▸ **Text provided**:
Claire Richards is probably best-known as one-fifth of pop group Steps, who have been riding the crest of a very successful comeback the past couple of years.

Having been in the group since 1997, it’s surprising that 22 years on Richards is finally releasing her debut solo album My Wildest Dreams. The album features the singles On My Own, End Before We Start and Shame On You, and it’s a proper pop album, the likes of which the charts have been sorely lacking for a long time.

Ahead of its release on Friday (1st February) I called Claire up to find out how the album came together, discuss being able to showcase the full range of her voice, and to find out how she’s feeling about supporting Celine Dion this summer.

Your debut solo album My Wildest Dreams is released on Friday. I imagine it could have been an easy choice to go down a route that follows what’s in the charts at the moment but thankfully you’ve created a classic pop album. How did it all come together?

Well about three years ago or so we were already working on the Steps album. When Steps as a whole went with Fascination as management, I started talking to them then about wanting to do a solo album and what it might be. I’d been working with Steve Anderson for a while and we’d just been messing about in the studio trying to figure out what kind of music I would do and he had End Before We Start. That was the song that I played to management to say okay this is the road I think we should go down, this is our starting point. That’s when the light bulb went on and everybody said, ‘right yeah okay we can see where this is going now and see exactly what it needs to be.

When we first started all I wanted was to almost take an element from country music, in a sense that all the songs are really heartfelt and there’s a lyric and there’s a meaning to the lyric or story to it, rather than just loads of throw away nonsense with amazing production. The kind of music that I like listening to are proper songs and proper artists. I just wanted to emulate the people that I love listening to.

Well you’ve succeeded. It’s interesting you mentioned the Country angle because I work extensively in country so I’m very familiar with the genre. Something I recognised was that these are storytelling songs, which are what good old fashioned proper pop songs should be. They should have a story rather than singing about nonsense like grinding your backside on the dance floor and that kind of thing…

Yes… also at the end of the day I’m 41-years-old, I’m a happily married mother of two and I’m not going out doing all that kind of stuff. I’m not really, this is going to sound really stupid, but I’m not actually a very good pop star (laughs) in terms of I couldn’t stand on the stage and do all of that on my own. As part of Step it’s very different and we’re a completely different entity. I think we’re kind of slightly unusual anyway but I could never do what Kylie does for example or you know or what all these young pop stars are doing. It has to be authentic and I think the only way for me to be authentic was to stand and sing songs that I could really put all my emotion into and try and portray that to the audience in a way that they would listen to and go, ‘oh my God this is heartbreaking or this is really uplifting or this is really empowering’.

▸ **Excerpted records**:
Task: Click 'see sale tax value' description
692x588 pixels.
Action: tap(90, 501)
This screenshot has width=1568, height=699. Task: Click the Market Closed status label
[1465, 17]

▸ **Task set**:
1. Reproduce the stretch of the Claire Richards interview from "Claire Richards is" through "a long time.", word for word.
2. Proceed with the Claire Richards interview, picking up directly after its final sentence.

▸ **Final answers**:
1.
Claire Richards is probably best-known as one-fifth of pop group Steps, who have been riding the crest of a very successful comeback the past couple of years.

Having been in the group since 1997, it’s surprising that 22 years on Richards is finally releasing her debut solo album My Wildest Dreams. The album features the singles On My Own, End Before We Start and Shame On You, and it’s a proper pop album, the likes of which the charts have been sorely lacking for a long time.

2.
I was really pleased to see the reaction after you performed These Wings on Graham Norton. It seemed like people for the first time were like, ‘wow she can really sing’. Where have these people been for the last 20 years or so, you’ve always been able to sing?

(laughs) Maybe people will start buying all the Steps back catalogue now and see what i was doing before (laughs). It was nice and that was the point. That’s why I chose that song actually to do on there because I suppose it was my chance to go, ‘OK this is why I’m doing it and this is the reason why I’m doing a solo album’. It’s not just because I’ve been in a pop group for 20 odd years and someone thought it was a good idea to give a band member a solo album. There is a reason behind it and I have got something to give and a talent, I suppose to share. All I ever wanted to do was sing and I forgot that for a long time and now all I want to do is sing because I feel confident enough to be able to go out there and say, ‘you know what I can do this and hopefully everybody will like it’. It’s terrifying at the same time (laughs).

That’s what I love about this album. We get to hear so many different parts of your voice, maybe parts that we’ve not even heard before. Obviously we’ve heard you Steps and when you did Popstar to Operastar but this is just different. Liar really shows more of the falsetto and the higher range of your voice. Shame on You is the more bombastic, party, powerhouse side and then you’ve got These Wings where you hit notes that I only dream about hitting when I’m singing in the shower…


Is it nice for you to be able to show off the range that you have and not be constrained by the production or having to share vocals like you’ve always done in Steps?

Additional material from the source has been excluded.